Deux policiers homosexuels portent plainte pour harcèlement

  • A
  • A
Deux policiers homosexuels portent plainte pour harcèlement
Partagez sur :

Deux policiers municipaux de la ville de Cannes ont déposé plainte pour "harcèlement moral". Ils s'estiment victimes, depuis de nombreux mois, de discrimination de la part de plusieurs collègues en raison de leur homosexualité. Leur avocat a demandé lundi que l'IGPN se saisisse de cette affaire.

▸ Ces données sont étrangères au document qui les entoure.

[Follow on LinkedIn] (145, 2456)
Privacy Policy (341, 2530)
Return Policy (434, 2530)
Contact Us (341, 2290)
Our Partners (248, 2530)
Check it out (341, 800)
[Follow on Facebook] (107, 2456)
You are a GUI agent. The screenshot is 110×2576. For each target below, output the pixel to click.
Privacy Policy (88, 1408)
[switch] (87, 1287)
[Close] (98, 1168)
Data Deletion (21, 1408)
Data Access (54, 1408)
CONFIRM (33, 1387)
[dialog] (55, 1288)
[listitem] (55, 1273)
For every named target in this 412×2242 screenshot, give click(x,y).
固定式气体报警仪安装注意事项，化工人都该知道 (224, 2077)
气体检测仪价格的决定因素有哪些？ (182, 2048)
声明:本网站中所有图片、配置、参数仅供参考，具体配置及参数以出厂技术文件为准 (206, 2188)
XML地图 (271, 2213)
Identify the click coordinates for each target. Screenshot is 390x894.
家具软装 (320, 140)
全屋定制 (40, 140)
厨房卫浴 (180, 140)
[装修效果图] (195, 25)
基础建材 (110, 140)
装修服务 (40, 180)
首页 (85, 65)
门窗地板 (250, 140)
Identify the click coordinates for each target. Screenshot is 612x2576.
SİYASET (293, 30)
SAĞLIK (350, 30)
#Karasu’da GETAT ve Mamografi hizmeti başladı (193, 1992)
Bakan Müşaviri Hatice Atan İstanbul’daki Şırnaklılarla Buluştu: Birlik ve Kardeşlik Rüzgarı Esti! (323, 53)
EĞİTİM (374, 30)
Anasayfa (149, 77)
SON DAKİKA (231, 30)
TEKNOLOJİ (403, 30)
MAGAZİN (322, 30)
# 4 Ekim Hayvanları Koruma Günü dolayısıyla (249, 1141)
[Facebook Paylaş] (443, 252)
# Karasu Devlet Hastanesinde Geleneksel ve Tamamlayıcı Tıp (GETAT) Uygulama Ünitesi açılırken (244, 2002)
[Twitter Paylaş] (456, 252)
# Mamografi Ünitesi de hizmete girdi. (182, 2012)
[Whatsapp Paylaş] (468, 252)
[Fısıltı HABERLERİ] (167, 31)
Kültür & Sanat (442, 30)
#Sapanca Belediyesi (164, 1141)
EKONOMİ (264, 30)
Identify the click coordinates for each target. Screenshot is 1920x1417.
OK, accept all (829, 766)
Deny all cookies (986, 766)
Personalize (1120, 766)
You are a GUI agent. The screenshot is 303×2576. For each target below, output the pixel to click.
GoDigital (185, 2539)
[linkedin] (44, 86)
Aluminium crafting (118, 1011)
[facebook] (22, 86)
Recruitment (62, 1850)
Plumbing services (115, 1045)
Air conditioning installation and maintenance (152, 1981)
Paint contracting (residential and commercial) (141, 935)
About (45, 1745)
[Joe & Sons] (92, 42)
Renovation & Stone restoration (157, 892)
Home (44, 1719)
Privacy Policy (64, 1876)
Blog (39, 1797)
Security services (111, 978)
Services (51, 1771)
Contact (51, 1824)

"Lors des tournées de nuit, j'étais toujours relégué à l'arrière du véhicule et les deux agents à l'avant ne m'adressaient pas la parole. Il y a un mois et demi, un collègue a refusé de me serrer la main en me disant qu'il avait peur de choper ‘une saloperie’", raconte Alain Marty, 38 ans. Avec son collègue, Nicolas Persec, 34 ans et comme lui policier municipal à Cannes, ils ont décidé de porter plainte pour "harcèlement moral".

Les deux agents assurent que les brimades de leurs collègues du service de nuit de la police municipale de Cannes ont débuté quand ceux-ci ont acquis la conviction qu'ils étaient homosexuels. Nicolas Persec a retrouvé inscrit sur son casier : "100% tarlouze". Pour Alain Marty, la rumeur prétendait qu’il était atteint du sida parce qu’il avait bénéficié d’un congé maladie. L’homme a ensuite fait une tentative de suicide.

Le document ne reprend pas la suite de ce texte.